> _Instruction_:
Reproduce the data verbatim, from the line containing "Describe the element at coordinates (1343, 12)" through the line containing "center [30, 130].", including both of those lines.

(Stored records)

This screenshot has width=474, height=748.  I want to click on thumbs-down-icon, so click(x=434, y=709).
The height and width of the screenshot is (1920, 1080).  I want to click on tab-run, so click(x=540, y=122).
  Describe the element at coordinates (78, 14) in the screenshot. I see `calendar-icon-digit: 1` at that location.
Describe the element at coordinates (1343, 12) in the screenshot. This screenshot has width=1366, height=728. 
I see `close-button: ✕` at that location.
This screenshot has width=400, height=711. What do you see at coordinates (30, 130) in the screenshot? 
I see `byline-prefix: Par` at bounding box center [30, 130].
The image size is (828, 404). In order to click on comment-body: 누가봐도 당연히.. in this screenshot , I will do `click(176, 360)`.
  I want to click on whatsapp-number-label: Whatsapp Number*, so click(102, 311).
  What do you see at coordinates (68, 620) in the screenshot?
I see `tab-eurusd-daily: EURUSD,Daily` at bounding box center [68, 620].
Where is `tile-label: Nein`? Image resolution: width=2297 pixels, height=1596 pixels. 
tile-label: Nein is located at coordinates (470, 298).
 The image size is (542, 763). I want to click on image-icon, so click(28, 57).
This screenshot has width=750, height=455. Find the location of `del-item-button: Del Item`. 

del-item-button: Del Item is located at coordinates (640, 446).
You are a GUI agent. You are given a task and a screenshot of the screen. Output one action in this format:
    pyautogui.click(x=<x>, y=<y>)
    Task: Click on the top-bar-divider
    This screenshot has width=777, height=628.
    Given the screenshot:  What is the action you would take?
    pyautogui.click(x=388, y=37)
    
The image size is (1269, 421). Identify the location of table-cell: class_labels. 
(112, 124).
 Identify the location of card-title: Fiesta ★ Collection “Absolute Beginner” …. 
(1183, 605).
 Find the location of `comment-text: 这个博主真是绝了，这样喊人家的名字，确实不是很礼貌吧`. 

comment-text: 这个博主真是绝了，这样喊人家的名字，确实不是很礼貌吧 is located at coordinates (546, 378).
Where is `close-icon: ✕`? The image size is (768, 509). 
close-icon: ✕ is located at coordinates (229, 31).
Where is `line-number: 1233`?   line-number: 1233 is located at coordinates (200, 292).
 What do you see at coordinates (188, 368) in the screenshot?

> _Problem solution_:
Describe the element at coordinates (1343, 12) in the screenshot. This screenshot has width=1366, height=728. 
I see `close-button: ✕` at that location.
This screenshot has width=400, height=711. What do you see at coordinates (30, 130) in the screenshot? 
I see `byline-prefix: Par` at bounding box center [30, 130].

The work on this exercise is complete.